Construct validity is the degree to which we are measuring something that is real. In many fields, especially in education, we seek to measure phenomena that can only be indirectly measured. When I was a botany student, I was sometimes studied things that could be directly measured (for example the number of nodules that formed on the roots of plants). At other times, I was interested in how conditions affected plant health; my lab partners and I defined several proxies (such as leaf color, turgidity, height) for plant health. If we choose our proxies well, then our we could claim construct validity.
Related to external validity and construct validity is predictive validity which is the degree to which our measurements are correlated with what we claim. If my construct is valid and my tools have external validity, then it is likely there will be predictive validity. (The plants that I claim are more healthy are more productive in the garden, for example, or the students who I claim know more physics engineer functioning electrical systems.)
Neither my tweet not this blog post makes the claim that any existing practices are not of high-quality. I have been involved with educators long enough to make the claim that many tools we use to collect data (thus draw conclusions about learning) are of dubious quality.

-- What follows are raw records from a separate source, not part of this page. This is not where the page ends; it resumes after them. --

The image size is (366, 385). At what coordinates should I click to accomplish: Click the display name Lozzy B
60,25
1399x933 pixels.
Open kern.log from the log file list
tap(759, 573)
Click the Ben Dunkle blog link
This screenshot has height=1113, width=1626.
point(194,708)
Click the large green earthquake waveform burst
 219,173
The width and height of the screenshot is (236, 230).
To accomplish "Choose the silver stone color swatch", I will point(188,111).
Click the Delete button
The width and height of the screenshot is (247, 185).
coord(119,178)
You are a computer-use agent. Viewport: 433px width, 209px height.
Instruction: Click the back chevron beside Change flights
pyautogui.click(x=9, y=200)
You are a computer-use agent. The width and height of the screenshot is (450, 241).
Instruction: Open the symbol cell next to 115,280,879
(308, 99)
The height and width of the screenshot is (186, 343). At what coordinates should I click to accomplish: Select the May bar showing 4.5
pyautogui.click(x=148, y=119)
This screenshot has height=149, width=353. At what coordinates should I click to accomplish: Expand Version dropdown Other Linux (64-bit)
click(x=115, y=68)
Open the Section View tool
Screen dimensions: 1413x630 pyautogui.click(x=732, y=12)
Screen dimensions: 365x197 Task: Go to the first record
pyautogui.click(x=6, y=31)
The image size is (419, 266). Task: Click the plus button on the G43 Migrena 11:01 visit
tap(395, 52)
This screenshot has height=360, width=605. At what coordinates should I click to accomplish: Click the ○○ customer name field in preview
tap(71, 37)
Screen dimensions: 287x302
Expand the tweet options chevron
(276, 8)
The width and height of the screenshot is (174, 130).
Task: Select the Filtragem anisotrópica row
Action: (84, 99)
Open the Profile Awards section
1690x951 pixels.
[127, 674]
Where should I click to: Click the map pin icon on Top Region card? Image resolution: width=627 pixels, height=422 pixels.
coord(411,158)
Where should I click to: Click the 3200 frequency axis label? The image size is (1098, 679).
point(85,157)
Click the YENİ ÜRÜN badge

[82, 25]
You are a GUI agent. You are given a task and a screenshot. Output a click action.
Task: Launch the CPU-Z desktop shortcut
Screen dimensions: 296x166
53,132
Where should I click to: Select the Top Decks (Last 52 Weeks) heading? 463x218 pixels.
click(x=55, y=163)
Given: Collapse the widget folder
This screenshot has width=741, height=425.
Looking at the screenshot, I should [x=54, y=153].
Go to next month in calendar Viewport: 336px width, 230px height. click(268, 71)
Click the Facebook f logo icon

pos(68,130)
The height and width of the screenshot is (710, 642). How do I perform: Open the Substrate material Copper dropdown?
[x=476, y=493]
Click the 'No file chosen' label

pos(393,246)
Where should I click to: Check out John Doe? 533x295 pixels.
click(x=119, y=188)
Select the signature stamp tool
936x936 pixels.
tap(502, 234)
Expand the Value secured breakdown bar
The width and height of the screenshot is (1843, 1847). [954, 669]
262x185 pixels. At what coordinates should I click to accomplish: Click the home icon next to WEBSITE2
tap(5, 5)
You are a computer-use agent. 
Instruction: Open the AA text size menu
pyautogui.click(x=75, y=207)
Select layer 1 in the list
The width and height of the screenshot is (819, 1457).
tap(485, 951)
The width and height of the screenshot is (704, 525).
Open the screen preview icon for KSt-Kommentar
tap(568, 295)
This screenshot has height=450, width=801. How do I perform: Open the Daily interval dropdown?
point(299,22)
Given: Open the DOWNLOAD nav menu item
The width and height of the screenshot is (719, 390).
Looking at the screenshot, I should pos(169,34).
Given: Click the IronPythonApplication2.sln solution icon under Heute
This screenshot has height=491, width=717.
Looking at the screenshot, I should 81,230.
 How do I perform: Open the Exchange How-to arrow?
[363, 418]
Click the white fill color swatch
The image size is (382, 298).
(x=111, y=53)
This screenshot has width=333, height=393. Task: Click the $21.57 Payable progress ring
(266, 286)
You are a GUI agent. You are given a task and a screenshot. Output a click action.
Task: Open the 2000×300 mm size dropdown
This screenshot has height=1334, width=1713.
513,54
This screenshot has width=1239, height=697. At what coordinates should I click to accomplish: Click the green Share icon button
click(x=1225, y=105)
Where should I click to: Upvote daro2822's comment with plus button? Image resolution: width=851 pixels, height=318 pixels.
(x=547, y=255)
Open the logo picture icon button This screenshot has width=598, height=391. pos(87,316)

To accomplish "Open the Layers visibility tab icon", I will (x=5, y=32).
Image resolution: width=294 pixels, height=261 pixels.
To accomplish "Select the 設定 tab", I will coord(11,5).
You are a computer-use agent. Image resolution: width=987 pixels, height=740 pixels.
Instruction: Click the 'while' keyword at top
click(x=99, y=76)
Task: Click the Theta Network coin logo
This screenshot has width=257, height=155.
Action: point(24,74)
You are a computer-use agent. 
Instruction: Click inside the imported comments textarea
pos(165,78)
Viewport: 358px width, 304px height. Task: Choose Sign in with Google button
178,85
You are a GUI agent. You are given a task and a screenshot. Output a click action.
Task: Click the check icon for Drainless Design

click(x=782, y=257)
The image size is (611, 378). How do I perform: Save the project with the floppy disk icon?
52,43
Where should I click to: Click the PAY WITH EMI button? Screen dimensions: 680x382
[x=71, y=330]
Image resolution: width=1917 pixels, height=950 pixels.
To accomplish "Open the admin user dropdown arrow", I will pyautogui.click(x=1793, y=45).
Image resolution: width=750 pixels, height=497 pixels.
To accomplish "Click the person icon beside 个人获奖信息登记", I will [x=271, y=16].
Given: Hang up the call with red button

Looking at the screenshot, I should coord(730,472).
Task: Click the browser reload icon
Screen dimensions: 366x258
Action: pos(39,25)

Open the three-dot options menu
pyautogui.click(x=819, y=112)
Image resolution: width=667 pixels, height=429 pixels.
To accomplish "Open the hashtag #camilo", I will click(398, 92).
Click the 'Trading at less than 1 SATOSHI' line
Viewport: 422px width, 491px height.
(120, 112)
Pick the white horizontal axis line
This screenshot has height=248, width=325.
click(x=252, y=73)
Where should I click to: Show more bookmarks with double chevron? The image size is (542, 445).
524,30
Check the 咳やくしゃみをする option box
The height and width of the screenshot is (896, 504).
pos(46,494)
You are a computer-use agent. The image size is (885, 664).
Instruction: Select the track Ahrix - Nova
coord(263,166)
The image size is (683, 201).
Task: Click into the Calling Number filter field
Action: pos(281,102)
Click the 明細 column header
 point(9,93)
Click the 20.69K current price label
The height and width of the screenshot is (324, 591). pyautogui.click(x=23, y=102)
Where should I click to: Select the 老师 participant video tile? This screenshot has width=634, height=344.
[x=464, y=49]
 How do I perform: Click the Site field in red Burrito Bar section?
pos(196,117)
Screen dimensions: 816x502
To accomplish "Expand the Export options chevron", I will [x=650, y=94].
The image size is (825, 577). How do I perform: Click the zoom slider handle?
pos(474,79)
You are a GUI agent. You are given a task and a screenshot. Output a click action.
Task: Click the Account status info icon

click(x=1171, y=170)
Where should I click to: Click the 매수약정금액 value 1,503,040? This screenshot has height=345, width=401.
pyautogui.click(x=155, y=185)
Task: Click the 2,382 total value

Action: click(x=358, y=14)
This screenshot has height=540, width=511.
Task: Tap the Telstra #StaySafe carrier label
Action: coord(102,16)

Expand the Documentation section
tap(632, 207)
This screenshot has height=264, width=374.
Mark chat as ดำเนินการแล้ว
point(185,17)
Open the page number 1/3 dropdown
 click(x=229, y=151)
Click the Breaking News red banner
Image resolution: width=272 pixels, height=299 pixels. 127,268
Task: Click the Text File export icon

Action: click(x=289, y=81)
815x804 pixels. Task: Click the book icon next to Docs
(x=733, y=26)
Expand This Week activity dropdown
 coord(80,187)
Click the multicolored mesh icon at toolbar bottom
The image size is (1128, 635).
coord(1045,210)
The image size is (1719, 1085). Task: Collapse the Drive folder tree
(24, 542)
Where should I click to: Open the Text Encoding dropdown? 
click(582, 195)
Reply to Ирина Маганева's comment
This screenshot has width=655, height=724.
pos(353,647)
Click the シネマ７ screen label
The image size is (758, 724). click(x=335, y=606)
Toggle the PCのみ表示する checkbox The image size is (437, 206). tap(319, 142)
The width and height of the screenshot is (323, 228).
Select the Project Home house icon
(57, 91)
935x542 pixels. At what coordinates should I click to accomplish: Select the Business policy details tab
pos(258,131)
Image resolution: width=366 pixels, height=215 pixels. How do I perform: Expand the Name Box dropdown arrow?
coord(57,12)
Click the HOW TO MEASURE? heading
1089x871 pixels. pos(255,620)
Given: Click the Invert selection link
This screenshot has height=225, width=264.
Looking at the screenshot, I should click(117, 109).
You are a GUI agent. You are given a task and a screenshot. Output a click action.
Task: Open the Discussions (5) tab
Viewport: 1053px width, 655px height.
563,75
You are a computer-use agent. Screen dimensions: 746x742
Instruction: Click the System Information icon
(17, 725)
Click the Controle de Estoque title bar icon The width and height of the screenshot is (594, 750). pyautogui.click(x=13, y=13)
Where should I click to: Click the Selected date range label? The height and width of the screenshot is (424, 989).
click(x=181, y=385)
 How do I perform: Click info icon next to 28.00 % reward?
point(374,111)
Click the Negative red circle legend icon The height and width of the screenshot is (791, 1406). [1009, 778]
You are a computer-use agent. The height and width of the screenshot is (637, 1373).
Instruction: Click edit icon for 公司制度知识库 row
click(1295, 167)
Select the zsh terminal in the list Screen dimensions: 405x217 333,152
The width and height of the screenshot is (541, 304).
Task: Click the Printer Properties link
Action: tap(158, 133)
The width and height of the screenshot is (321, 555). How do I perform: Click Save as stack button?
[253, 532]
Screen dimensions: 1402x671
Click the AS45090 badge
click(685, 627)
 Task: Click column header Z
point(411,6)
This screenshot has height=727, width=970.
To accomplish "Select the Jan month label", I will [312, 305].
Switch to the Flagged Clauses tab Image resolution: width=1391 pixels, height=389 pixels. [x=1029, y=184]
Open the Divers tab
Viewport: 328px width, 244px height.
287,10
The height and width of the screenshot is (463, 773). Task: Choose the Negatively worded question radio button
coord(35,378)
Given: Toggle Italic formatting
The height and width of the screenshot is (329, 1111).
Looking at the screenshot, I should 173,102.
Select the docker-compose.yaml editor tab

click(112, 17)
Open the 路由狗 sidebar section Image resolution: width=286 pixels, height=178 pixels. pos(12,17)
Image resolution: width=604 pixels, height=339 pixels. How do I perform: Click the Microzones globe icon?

I have written plenty of test questions (and I continue to use tests in my teaching). I know I have not taken the steps necessary to ensure any quality. Over time, as I use tests and questions in courses, I do believe I improve them, but I don’t take steps to verify it. One take-away from my tweet is that we should stop deluding ourselves that the tests we write are of high-quality unless we measure it. This doesn’t mean any educator should stop, it just means we should be honest with ourselves and our students.
In schools today, we also use many data collection tools that come from other sources; vendors and publishers sell tests to measure just about anything one cares to measure. We are told they are valid and reliable, but we are not allowed to review the methods by which those were established. Again, I do not claim we should stop using such tools, but I do claim we should question their quality and make accurate assessments of it.
One strategy researchers use to ensure their findings are accurate and true is to confirm observations with other evidence. If educators designed assessments schemes that begin with the answers to the prompt “If our students have in fact learned what we expect them to, then they should be able to score well on assessments and also do x” then they defined multiple x and methods for observing them, then our conclusions would be of much higher quality. Notice as well that x is plural in the preceding paragraph. If you look to only one way to measure students, then you can be sure the measurements are of low quality.